Other passages refer to the Son of Man who comes in glory to inaugurate the final signs of the coming kingdom of heaven. It is clear that the early church did not accept Jesus immediately as the one who is to come. John the Baptist’s question is easily the question which the church was asking. Gradually the church accepted him as can be seen from the documentation in the New Testament.

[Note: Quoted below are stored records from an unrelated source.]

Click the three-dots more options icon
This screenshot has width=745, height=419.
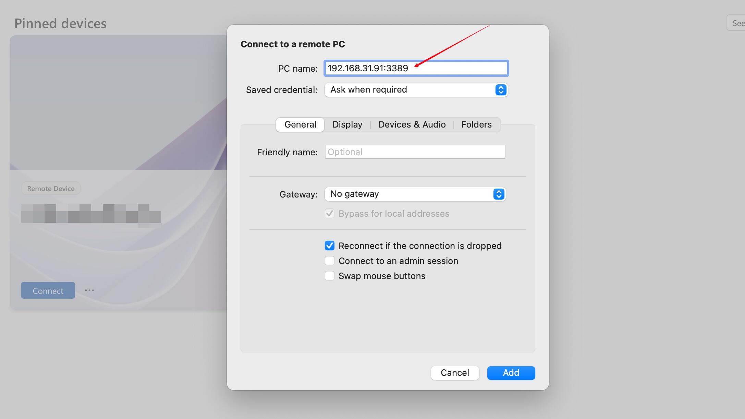(89, 290)
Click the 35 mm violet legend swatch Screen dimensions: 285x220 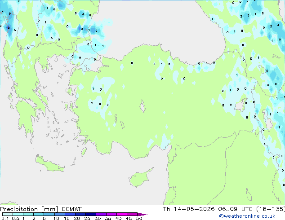111,214
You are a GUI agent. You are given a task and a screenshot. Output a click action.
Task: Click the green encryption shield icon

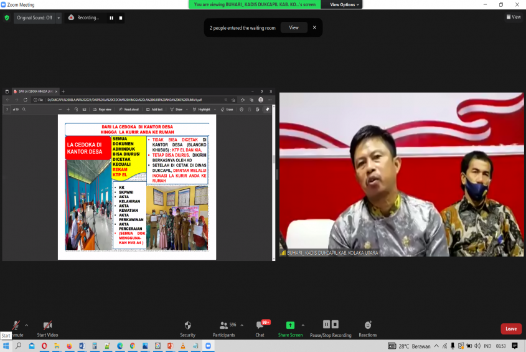tap(7, 17)
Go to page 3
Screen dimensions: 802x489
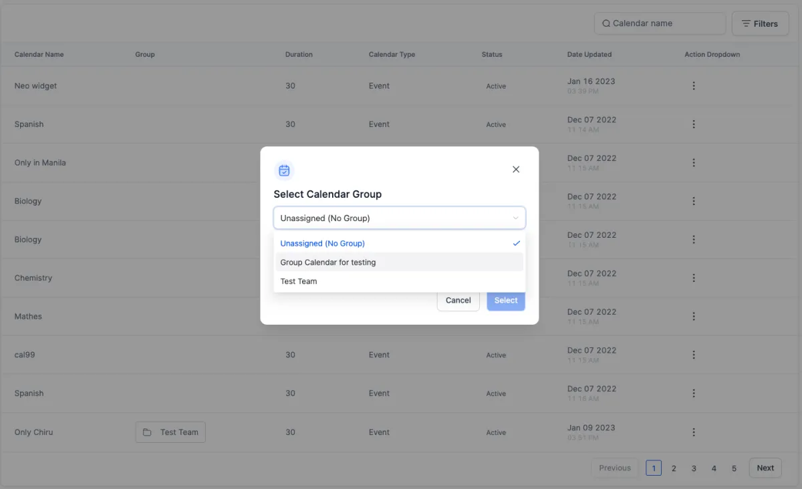point(694,468)
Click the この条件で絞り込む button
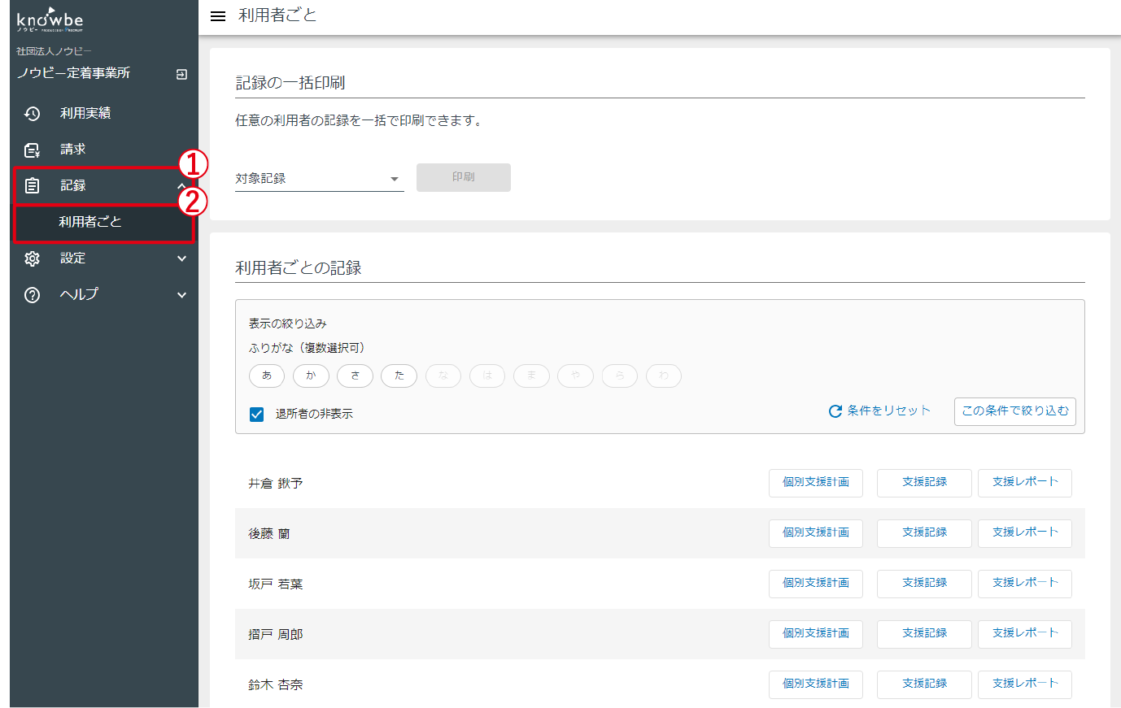 tap(1014, 411)
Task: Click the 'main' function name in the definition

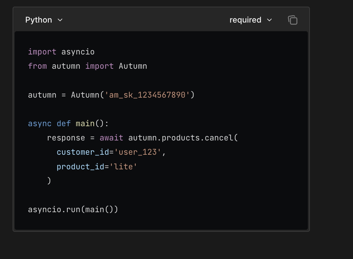Action: (x=85, y=124)
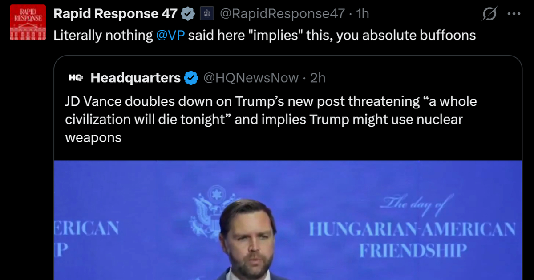Click the verified badge next to Headquarters
This screenshot has width=534, height=280.
(191, 78)
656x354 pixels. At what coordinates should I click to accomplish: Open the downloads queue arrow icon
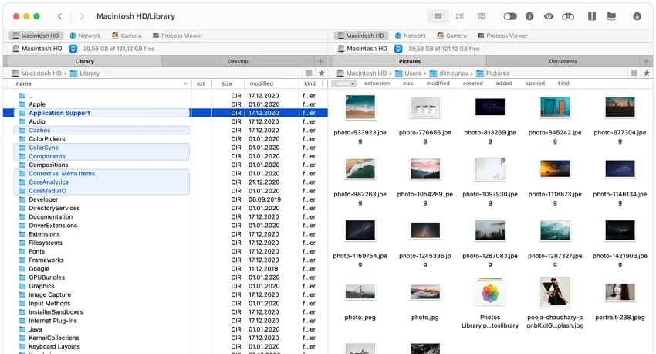click(x=637, y=16)

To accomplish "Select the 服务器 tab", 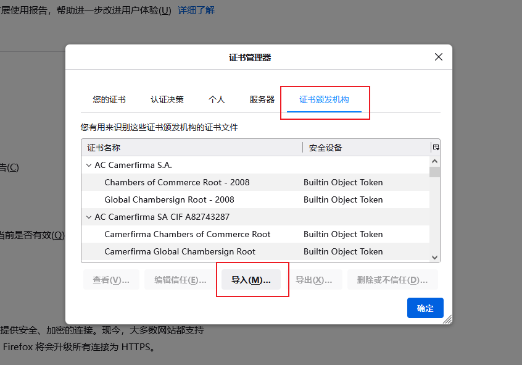I will pos(262,99).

While John the Baptist was wondering if Jesus was the one who is to come, Jesus had his own concerns about John. The disciples of John and the disciples of Jesus shared a common belief in deliverance by the Messiah in the eschatological age to come. They differed on just who is the messianic figure. When the disciples of John had departed, Jesus began to speak to the crowds about who John is. Three times he asked them, “What did you go out into the wilderness to see?” He was sure that they did not go out to see a “reed shaken by the wind,” that is, someone whose mind changes as rapidly as the shifting winds. Jesus knew John as someone who held strong beliefs, and would hold them even if his life was threatened, and even if in the end he would be executed for his action and his beliefs. Jesus knew that John was not someone who prided himself in “soft robes,” but who chose the harsh life of the desert to hone his prophetic preaching. The answer is that they went out to see a prophet. “Yes, I tell you, and more than a prophet.” Mt. 11:10. He quotes Malachi 3:1, relating John the Baptist to the messenger that God will send in the messianic times to prepare the way for the coming of the Messiah, himself. Jewish eschatological hopes had signaled that before the Messiah arrives, he would be preceded by Elijah. Jesus himself says, “For all the prophets and law prophesied until John came; and if you are willing to accept it, he is Elijah who is to come.” Mt. 11:13-14. Similarly, Mt. 17: 10-12. John is more than a prophet, he is more than a messenger, he is Elijah who has returned from heaven with the announcement that the one who is to come has arrived. “Truly, I tell you, among those born of women no one has arisen greater than John the Baptist; yet even the least in the kingdom of heaven is greater than he.” Mt. 11:`11. Jesus has made clear to the crowds just who John the Baptist is. Great as he is though, John is not the Messiah. John’s task is to announce the Messiah. Jesus also makes clear who he himself is. “And blessed is anyone who takes no offense at me.” Jesus points to himself. I am He. He is clearly insistent upon his destiny.

Who are the “least” in the kingdom of heaven? There is an answer in Matthew 25. “I was hungry and you gave me food, I was thirsty and you gave me something to drink, I was a stranger and you welcomed me, I was naked and you gave me clothing, I was sick and you took care of me, I was in prison and you visited me.” Mt. 25: 35-36. These are the one who are least: the hungry, the thirsty, the stranger, the naked, the sick and the imprisoned. 25:40. In addition are the blind, the lame, the lepers, the deaf, the dead who are raised, and the poor who have the good news. These are the least in the kingdom of heaven, and each of these is greater than John the Baptist.

From now on the proclamation is “Go and tell!”